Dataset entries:
##############################

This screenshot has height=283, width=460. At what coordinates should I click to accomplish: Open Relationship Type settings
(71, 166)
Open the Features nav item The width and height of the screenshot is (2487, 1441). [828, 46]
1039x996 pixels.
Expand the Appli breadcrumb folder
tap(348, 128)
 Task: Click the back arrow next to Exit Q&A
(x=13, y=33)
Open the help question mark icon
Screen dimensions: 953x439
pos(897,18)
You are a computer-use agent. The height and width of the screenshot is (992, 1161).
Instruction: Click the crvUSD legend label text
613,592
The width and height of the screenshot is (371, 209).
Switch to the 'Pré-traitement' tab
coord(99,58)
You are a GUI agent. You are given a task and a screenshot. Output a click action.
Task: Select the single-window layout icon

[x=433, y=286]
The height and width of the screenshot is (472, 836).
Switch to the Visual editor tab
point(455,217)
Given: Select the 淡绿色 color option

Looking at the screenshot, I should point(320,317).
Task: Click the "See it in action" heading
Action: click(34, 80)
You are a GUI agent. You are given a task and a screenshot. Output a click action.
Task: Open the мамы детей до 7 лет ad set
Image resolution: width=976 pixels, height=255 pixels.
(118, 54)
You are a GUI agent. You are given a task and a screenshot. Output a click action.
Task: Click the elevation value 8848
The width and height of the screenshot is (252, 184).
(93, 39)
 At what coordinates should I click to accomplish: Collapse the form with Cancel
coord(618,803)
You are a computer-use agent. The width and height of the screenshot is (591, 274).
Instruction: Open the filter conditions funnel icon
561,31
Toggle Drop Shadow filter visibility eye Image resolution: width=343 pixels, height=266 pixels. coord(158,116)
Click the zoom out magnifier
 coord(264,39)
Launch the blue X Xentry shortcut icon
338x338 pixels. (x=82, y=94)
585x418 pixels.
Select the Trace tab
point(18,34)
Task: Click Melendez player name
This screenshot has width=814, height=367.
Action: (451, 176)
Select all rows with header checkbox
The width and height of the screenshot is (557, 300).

##############################

What the exercise asks:
Give every line above again, word for word.

Solution for this exercise:
This screenshot has height=283, width=460. At what coordinates should I click to accomplish: Open Relationship Type settings
(71, 166)
Open the Features nav item The width and height of the screenshot is (2487, 1441). [828, 46]
1039x996 pixels.
Expand the Appli breadcrumb folder
tap(348, 128)
 Task: Click the back arrow next to Exit Q&A
(x=13, y=33)
Open the help question mark icon
Screen dimensions: 953x439
pos(897,18)
You are a computer-use agent. The height and width of the screenshot is (992, 1161).
Instruction: Click the crvUSD legend label text
613,592
The width and height of the screenshot is (371, 209).
Switch to the 'Pré-traitement' tab
coord(99,58)
You are a GUI agent. You are given a task and a screenshot. Output a click action.
Task: Select the single-window layout icon

[x=433, y=286]
The height and width of the screenshot is (472, 836).
Switch to the Visual editor tab
point(455,217)
Given: Select the 淡绿色 color option

Looking at the screenshot, I should point(320,317).
Task: Click the "See it in action" heading
Action: click(34, 80)
You are a GUI agent. You are given a task and a screenshot. Output a click action.
Task: Open the мамы детей до 7 лет ad set
Image resolution: width=976 pixels, height=255 pixels.
(118, 54)
You are a GUI agent. You are given a task and a screenshot. Output a click action.
Task: Click the elevation value 8848
The width and height of the screenshot is (252, 184).
(93, 39)
 At what coordinates should I click to accomplish: Collapse the form with Cancel
coord(618,803)
You are a computer-use agent. The width and height of the screenshot is (591, 274).
Instruction: Open the filter conditions funnel icon
561,31
Toggle Drop Shadow filter visibility eye Image resolution: width=343 pixels, height=266 pixels. coord(158,116)
Click the zoom out magnifier
 coord(264,39)
Launch the blue X Xentry shortcut icon
338x338 pixels. (x=82, y=94)
585x418 pixels.
Select the Trace tab
point(18,34)
Task: Click Melendez player name
This screenshot has width=814, height=367.
Action: (451, 176)
Select all rows with header checkbox
The width and height of the screenshot is (557, 300).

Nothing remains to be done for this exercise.